##### Abstract

The Fourier algebra A(G) can be viewed as a dual object for the group G and, in turn, for the group algebra L1(G). It is a commutative Banach algebra constructed using the representation theory of the group, and from which the group G may be recovered as its spectrum. When G is abelian, A(G) coincides with L1(G^); for non-abelian groups, it is viewed as a generalization of this object. B. Johnson has shown that G is amenable as a group if and only if L1(G) is amenable as a Banach algebra. Hence, it is natural to expect that the cohomology of A(G) will reflect the amenability of G. The initial hypothesis to this effect is that G is amenable if and only if A(G) is amenable as a Banach algebra. Interestingly, it turns out that A(G) is amenable only when G has an abelian group of finite index, leaving a large class of amenable groups with non-amenable Fourier algebras.
The dual of A(G) is a von Neumann algebra (denoted VN(G)); as such, A(G) inherits a natural operator space structure. With this operator space structure, A(G) is a completely contractive Banach algebra, which is the natural operator space analogue of a Banach algebra. By taking this additional structure into account, one recovers the intuition behind the first conjecture: Z.-J. Ruan showed that G is amenable if and only if A(G) is operator amenable.
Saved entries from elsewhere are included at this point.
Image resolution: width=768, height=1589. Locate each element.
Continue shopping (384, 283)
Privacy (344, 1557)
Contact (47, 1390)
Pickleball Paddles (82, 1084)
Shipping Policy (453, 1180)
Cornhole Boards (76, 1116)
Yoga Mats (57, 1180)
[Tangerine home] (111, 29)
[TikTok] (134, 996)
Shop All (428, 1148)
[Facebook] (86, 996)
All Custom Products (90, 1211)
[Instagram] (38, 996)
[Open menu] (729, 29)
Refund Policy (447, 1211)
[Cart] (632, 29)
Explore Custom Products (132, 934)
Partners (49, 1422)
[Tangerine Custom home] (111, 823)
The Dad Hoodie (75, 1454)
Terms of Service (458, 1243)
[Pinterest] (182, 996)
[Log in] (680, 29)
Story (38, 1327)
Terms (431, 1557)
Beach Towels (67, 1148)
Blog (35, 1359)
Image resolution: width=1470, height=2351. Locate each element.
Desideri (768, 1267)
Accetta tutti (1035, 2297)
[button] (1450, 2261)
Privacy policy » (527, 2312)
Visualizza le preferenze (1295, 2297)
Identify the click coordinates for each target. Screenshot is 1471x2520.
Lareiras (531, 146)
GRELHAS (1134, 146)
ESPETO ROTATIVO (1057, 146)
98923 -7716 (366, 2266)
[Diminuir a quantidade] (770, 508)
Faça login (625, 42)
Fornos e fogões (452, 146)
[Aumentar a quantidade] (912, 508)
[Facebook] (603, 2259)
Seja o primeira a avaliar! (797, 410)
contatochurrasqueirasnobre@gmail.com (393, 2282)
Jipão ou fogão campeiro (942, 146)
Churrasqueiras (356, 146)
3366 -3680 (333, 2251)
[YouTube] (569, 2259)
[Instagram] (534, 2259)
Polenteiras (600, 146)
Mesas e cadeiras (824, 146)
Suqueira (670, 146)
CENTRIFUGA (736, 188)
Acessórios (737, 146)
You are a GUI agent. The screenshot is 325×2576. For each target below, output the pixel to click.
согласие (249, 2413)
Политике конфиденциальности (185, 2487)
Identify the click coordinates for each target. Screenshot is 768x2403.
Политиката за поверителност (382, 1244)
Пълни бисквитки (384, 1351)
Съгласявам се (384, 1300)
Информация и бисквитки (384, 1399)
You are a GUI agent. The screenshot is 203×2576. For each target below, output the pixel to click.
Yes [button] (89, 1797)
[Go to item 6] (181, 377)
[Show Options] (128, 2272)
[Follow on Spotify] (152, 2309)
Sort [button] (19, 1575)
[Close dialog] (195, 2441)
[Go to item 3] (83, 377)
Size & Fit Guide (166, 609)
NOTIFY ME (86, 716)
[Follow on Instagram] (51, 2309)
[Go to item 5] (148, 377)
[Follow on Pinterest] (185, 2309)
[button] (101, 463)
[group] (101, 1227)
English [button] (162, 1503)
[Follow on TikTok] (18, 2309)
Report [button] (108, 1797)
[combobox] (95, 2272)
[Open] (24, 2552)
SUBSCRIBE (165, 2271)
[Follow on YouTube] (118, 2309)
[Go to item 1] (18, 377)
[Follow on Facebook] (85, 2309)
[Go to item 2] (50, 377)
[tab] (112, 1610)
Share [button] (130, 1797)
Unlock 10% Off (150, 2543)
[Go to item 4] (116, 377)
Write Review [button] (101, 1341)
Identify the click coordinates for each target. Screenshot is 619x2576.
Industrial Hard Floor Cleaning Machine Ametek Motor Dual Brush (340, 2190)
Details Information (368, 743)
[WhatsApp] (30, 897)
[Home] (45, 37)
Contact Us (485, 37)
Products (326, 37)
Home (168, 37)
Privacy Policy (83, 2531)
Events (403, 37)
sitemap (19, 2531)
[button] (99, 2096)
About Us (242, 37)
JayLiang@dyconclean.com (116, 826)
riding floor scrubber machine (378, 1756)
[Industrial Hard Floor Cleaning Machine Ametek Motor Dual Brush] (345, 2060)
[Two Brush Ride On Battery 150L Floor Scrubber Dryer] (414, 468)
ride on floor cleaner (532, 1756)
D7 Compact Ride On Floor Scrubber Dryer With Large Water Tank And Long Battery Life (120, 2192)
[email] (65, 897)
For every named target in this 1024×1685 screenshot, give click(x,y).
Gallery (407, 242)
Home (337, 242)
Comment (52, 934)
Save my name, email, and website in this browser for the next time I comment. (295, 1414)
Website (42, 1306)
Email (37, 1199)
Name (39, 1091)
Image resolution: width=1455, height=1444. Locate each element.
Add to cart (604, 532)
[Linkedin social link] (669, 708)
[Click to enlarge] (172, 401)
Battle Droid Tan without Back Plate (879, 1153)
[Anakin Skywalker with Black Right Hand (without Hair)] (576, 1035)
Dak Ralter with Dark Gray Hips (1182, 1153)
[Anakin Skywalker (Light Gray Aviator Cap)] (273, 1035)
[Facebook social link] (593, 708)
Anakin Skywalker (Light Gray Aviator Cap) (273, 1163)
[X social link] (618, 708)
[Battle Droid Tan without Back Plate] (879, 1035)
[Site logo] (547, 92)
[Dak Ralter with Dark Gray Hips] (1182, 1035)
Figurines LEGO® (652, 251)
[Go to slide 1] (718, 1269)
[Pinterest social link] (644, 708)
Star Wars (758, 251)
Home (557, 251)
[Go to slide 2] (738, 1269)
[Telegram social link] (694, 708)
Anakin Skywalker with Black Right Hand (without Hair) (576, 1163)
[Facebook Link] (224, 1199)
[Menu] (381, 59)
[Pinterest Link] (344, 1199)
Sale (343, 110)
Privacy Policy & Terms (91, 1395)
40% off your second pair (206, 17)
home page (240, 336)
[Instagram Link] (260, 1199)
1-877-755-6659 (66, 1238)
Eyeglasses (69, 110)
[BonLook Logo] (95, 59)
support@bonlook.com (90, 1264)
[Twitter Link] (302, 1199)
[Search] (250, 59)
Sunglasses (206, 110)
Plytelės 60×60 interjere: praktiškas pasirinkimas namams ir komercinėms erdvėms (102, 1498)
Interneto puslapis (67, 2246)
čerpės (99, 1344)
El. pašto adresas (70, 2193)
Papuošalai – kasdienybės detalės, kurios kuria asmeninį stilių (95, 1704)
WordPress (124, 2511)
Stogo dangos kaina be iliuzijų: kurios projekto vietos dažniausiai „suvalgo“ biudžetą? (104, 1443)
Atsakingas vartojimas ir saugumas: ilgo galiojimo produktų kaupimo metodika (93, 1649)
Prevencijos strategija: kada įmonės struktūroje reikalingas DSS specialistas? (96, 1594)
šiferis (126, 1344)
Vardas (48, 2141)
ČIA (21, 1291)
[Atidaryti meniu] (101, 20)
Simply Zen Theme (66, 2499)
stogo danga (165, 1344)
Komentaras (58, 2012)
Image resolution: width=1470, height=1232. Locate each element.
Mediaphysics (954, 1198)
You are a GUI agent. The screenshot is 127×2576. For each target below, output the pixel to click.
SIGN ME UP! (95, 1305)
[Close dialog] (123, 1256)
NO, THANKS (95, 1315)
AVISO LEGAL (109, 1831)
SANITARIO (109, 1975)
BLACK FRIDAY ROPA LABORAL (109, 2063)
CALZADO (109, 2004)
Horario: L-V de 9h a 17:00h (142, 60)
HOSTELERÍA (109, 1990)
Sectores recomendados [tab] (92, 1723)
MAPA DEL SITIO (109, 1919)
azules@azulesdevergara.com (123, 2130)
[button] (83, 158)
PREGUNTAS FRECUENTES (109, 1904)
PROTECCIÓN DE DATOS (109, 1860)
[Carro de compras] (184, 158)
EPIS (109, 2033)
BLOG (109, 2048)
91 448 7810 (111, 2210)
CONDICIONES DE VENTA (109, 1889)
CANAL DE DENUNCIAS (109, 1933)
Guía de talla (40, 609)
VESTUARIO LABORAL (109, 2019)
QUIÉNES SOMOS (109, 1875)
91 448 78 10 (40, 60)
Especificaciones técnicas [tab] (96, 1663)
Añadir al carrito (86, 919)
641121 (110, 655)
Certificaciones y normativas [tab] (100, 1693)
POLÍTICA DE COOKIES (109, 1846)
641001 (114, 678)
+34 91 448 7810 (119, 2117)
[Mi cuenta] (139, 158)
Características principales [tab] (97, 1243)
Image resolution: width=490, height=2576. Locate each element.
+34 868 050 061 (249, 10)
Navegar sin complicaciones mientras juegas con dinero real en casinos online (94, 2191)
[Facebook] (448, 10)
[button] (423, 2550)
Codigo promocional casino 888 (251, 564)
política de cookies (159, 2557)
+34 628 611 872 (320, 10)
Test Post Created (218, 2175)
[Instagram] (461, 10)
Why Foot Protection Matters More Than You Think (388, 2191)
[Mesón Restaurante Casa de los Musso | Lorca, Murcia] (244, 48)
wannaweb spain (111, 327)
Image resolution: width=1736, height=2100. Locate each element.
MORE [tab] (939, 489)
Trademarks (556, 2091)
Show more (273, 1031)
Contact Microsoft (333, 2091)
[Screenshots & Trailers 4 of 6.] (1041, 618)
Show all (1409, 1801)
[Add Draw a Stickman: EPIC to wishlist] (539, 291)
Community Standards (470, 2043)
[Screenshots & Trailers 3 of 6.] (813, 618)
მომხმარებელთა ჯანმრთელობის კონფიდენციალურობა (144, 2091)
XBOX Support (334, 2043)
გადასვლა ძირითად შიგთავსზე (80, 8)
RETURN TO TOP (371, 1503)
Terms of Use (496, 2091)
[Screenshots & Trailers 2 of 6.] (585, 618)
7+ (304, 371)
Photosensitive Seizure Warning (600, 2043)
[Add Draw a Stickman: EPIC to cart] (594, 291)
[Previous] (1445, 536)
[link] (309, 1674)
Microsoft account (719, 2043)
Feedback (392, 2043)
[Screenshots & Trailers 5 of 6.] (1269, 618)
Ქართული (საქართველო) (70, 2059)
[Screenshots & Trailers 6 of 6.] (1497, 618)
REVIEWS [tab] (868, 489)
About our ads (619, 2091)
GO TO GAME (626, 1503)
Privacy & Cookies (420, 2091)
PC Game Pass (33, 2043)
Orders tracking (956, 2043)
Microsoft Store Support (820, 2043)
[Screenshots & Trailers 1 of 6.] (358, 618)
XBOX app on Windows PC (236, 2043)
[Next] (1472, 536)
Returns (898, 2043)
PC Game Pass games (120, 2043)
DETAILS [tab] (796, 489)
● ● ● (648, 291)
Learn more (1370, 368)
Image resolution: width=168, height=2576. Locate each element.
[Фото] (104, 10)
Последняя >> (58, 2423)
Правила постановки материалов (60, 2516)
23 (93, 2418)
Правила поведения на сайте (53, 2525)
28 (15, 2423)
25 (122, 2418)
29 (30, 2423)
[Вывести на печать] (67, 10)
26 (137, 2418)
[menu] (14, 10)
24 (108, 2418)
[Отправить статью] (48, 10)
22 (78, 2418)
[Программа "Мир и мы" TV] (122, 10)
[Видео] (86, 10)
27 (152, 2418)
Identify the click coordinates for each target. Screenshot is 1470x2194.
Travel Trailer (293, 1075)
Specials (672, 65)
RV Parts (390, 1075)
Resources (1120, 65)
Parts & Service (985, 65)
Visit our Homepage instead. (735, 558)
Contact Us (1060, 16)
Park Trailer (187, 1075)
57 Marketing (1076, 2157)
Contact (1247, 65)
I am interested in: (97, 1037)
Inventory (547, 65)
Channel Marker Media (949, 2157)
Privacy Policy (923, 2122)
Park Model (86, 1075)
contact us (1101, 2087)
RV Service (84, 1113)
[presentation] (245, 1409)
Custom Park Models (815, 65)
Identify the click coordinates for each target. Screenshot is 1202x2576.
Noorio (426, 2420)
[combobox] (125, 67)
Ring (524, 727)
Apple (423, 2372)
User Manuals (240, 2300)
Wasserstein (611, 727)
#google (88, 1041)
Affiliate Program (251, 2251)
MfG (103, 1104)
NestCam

This thesis concerns both the non-amenability of the Fourier algebra in the category of Banach spaces and why Ruan's Theorem is actually the proper analogue of Johnson's Theorem for A(G). We will see that the operator space projective tensor product behaves well with respect to the Fourier algebra, while the Banach space projective tensor product generally does not. This is crucial to explaining why operator amenability is the right sort of amenability in this context, and more generally, why A(G) should be viewed as a completely contractive Banach algebra and not merely a Banach algebra.